WHAT NEEDS TO BE DONE: Your answer must contain each line of the listing in which "step" appears, copied in full.

START SUPPLIED RECORDS

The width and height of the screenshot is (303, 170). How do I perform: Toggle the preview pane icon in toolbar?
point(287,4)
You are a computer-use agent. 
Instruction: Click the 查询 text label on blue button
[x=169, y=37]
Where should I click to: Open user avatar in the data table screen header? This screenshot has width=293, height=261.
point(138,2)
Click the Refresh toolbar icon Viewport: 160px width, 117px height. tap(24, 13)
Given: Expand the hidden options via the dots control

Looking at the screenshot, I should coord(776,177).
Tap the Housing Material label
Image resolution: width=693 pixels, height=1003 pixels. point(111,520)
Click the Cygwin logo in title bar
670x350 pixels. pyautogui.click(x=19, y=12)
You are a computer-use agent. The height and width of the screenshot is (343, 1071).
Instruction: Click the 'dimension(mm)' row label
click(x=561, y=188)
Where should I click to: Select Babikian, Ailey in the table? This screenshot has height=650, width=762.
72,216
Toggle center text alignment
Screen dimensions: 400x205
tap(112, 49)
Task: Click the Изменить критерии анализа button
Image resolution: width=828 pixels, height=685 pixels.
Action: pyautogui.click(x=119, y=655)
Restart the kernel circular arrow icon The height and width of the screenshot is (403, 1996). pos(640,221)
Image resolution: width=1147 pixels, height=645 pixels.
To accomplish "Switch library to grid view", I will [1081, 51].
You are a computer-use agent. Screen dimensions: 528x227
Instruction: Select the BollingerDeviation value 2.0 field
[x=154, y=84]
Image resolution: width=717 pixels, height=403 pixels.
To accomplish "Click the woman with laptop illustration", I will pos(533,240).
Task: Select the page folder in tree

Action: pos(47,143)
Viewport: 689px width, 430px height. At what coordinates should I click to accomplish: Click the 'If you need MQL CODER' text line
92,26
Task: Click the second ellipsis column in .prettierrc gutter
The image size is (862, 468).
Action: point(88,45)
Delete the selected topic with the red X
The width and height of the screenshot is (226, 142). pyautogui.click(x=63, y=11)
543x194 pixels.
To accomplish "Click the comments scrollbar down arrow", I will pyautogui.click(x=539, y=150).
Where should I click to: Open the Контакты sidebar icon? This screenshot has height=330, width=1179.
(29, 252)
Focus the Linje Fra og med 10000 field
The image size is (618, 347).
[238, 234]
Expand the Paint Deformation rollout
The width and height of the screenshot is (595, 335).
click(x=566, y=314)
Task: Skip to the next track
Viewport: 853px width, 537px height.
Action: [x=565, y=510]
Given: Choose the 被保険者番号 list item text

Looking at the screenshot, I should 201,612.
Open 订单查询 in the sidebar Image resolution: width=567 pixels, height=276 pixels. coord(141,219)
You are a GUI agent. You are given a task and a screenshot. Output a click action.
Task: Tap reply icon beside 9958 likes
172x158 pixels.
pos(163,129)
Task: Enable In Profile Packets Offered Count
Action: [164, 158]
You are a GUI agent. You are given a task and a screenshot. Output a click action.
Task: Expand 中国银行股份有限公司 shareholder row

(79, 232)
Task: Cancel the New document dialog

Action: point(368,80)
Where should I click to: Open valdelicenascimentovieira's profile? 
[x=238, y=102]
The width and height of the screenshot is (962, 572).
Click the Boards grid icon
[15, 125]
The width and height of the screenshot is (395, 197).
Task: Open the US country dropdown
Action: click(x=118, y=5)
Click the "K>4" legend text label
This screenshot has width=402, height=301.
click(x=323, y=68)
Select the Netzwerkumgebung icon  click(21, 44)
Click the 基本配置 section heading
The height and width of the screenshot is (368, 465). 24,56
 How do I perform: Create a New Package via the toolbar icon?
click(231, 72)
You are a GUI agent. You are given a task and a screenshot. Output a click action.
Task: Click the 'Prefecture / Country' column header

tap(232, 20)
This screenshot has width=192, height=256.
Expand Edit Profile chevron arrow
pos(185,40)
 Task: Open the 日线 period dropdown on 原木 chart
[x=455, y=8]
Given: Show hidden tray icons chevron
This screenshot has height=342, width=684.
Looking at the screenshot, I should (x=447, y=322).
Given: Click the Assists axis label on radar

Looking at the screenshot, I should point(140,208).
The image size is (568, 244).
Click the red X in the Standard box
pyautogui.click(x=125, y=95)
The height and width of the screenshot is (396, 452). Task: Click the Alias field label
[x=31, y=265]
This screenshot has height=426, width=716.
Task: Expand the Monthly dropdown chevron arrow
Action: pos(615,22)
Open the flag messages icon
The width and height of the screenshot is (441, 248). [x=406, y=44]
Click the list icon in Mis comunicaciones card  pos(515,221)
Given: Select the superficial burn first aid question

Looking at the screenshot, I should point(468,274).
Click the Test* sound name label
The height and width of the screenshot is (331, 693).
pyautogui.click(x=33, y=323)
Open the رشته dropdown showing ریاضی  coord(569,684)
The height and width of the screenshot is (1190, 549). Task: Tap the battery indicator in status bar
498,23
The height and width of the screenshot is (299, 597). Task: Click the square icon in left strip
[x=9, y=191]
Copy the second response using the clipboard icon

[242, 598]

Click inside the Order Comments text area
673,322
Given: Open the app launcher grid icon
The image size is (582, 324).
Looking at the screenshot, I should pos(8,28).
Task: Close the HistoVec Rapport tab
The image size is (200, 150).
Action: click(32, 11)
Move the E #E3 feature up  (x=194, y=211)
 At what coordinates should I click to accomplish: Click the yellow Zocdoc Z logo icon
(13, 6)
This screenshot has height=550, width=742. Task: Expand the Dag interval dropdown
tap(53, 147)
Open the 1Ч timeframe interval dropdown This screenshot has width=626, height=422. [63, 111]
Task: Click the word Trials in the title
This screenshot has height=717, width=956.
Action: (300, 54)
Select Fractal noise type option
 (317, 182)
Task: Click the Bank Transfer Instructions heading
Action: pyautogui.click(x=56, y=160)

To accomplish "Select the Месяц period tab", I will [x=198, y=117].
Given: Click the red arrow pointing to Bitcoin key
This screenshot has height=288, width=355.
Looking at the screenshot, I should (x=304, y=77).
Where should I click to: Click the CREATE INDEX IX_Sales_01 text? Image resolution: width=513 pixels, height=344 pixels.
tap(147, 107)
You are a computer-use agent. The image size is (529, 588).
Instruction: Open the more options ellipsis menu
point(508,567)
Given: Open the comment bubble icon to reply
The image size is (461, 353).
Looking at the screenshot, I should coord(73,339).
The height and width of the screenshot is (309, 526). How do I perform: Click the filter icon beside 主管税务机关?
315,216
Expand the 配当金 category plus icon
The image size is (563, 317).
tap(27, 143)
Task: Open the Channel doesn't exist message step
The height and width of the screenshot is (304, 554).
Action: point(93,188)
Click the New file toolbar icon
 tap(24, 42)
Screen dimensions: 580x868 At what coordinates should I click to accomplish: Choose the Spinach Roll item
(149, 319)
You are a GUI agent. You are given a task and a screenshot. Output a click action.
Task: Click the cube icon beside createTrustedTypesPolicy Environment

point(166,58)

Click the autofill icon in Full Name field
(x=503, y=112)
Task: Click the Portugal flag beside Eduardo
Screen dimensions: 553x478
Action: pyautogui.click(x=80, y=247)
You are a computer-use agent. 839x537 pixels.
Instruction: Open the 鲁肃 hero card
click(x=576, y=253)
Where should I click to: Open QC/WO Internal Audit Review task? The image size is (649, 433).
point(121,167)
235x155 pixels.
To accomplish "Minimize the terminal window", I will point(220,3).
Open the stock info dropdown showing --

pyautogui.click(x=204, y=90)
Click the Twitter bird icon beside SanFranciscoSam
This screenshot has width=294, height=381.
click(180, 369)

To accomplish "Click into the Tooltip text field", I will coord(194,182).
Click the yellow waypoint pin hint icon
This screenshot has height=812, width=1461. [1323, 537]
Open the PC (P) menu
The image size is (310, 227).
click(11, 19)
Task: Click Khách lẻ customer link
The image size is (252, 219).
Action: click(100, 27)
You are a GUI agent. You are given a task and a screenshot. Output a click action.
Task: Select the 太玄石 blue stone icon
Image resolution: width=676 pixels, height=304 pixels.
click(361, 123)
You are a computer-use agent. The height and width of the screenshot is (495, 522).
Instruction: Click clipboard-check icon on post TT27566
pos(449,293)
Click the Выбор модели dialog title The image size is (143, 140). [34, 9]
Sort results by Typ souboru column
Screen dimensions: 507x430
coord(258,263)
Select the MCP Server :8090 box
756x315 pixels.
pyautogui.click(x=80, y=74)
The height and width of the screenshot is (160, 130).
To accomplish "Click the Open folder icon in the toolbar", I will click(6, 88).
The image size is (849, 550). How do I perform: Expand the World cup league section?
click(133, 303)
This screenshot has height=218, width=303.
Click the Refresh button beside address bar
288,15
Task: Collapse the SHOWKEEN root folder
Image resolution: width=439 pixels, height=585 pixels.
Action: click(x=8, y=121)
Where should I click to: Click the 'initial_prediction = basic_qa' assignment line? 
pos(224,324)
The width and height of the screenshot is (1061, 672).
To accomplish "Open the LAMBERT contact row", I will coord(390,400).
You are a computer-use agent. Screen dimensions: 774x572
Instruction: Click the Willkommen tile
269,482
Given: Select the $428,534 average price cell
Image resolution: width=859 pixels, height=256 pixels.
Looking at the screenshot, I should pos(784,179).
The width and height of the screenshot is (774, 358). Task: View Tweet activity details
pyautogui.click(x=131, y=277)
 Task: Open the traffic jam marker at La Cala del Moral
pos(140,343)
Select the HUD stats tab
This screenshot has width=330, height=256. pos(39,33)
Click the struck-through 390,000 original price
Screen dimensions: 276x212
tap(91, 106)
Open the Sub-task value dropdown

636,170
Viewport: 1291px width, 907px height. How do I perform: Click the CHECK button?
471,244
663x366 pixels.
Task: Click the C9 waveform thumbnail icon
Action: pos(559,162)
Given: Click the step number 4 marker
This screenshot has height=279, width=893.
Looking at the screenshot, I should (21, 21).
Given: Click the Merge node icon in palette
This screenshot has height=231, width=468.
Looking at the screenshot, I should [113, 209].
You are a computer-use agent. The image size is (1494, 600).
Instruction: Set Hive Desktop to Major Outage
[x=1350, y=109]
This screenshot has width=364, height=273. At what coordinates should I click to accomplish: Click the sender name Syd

END SUPPLIED RECORDS

RESPONSE TO THIS EXERCISE:
Task: Open the Channel doesn't exist message step
Given: Click the step number 4 marker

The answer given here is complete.